SELECT * FROM DATA WHERE id=1;DROP TABLE users;

Have a look at

• SQL injection
• MSDN SQL Injection

EDIT

Have a look at this. It is very close to your question

Proving SQL Injection

Answer 2

Please input your age : 21; drop table users;

SELECT * FROM table where age = 21; drop table users;

ouchies

Answer 3

Please see this XKCD cartoon:

Little Bobby Tables

Answer 4

The answers so far have been targeting on condition query with numeric datatypes and not having single quote in the WHERE clause.

However in MSSQL *at least in ver 2005), this works even if id is say an integer type:

"SELECT * FROM data WHERE id = '" + a_variable + "';"

I hate to say this but unless stored procedure (code that calls EXECUTE, EXEC, or sp_executesql) is used or WHERE clauses do not use quotes for numeric types, using single quote replacement will almost prevent possibility of SQL Injection. I cannot be 100% certain, and I really hope someone can prove me wrong.

I mentioned stored procedure due to second level injection which I only recently read about. See an SO post here on What is second level SQL Injection.

Answer 5

Your client is correct.

SQL = SQL.Replace("'","''");

will stop all injection attacks.

The reason this is not considered safe is that it's easy to miss one string entirely.

Answer 6

I have some trouble understanding the scope of replacement. Your original line is:

SQL=SQL.Replace("''","'");

Because you apply it to the variable name SQL, I would assume you are replacing all occurrences of '' with ' in the entire statement.

This can't be correct: consider this statement:

SELECT * FROM tab WHERE col = '<input value goes here>'

Now, if is the empty string, the statement will be:

SELECT * FROM tab WHERE col = ''

...and after SQL.Replace("''", "'") it will become:

SELECT * FROM tab WHERE col = '

As you can see, it will leave a dangling single quote, and yields a syntax error.

Now, let's suppose you intended to write SQL.Replace("'", "''") then the replaced statement would become:

SELECT * FROM tab WHERE col = ''''

Although syntactically correct, you are now comparing col to a literal single quote (as the '' inside the outer single quotes that delimit the literal string will evaluate to a literal single quote). So this can't be right either.

This leads me to believe that you might be doing something like this:

SQL = "SELECT * FROM tab WHERE col = '" & ParamValue.Replace("'", "''") & "'"

Now, as was already pointed out by the previous poster, this approach does not work for number. Or actually, this approach is only applicable in case you want to process the input inside a string literal in the SQL stament.

There is at least on case where this may be problematic. If MS SQL servers QUOTED_IDENTIFIER setting is disabled, then literal strings may also be enclosed by double quote characters. In this case, user values injecting a double quote will lead to the same problems as you have with single quote strings. In addition, the standard escape sequence for a single quote (two single quotes) doesn't work anymore!!
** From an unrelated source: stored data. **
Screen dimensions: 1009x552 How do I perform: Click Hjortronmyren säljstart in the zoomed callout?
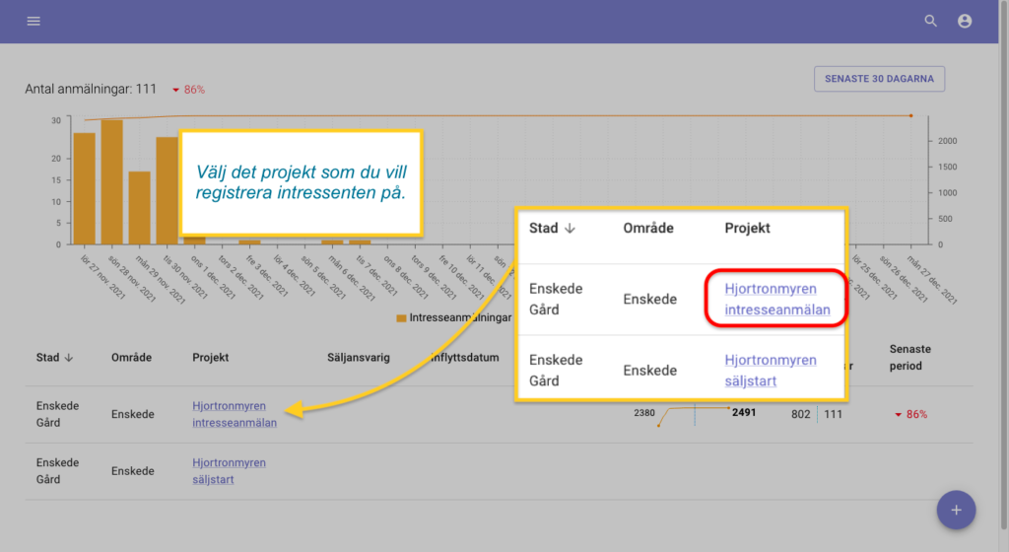[x=771, y=371]
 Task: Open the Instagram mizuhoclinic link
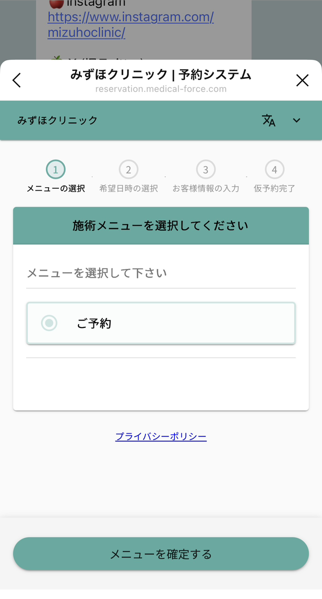click(131, 25)
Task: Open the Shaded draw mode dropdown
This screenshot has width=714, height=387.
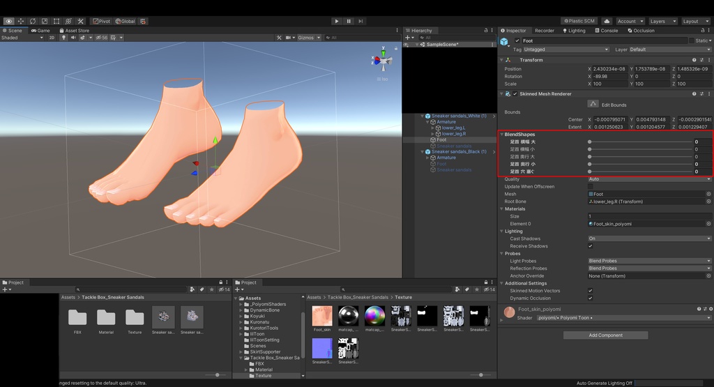Action: [22, 38]
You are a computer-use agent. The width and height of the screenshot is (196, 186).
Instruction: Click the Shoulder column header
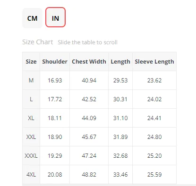55,62
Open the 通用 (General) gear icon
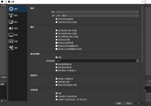The width and height of the screenshot is (151, 106). 11,9
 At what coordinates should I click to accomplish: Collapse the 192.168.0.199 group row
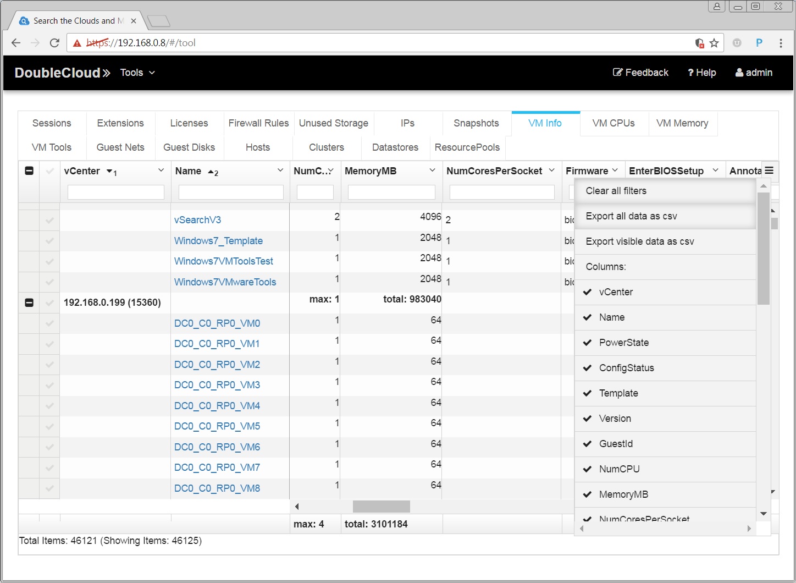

Just consider this snippet:

SET QUOTED_IDENTIFIER OFF
SELECT " "" '' "

This gives the result:

" ''

So at least, the escaping process must be different depending on whether you delimit strings with single or with double quotes. This may not seem a big problem as QUOTED_IDENTIFIER is ON by default, but still. See:

http://msdn.microsoft.com/en-us/library/ms174393.aspx

Answer 7

To quote from the accepted answer of the SO question "Proving SQL Injection":

[...] there is nothing inherently unsafe in a properly-quoted SQL statement.

So, if

• String data is properly escaped using Replace("'","''") (and your SQL uses single quotes around strings, see Roland's answer w.r.t. QUOTED_IDENTIFIER),

• numeric data comes from numeric variables and is properly (i.e. culture-invariantly) converted to string, and

• datetime data comes from datetime variables and is properly converted to string (i.e. into one of the culture-invariant formats accepted by SQL Server).

then I cannot think of any way that SQL injection could be done in SQL Server.

The Unicode thing you mentioned in your question was a MySQL bug. Accounting for such problems in your code provides an extra layer of security (which is usually a good thing). Primarily, it's the task of the database engine to make sure that a properly-quoted SQL statement is not a security risk.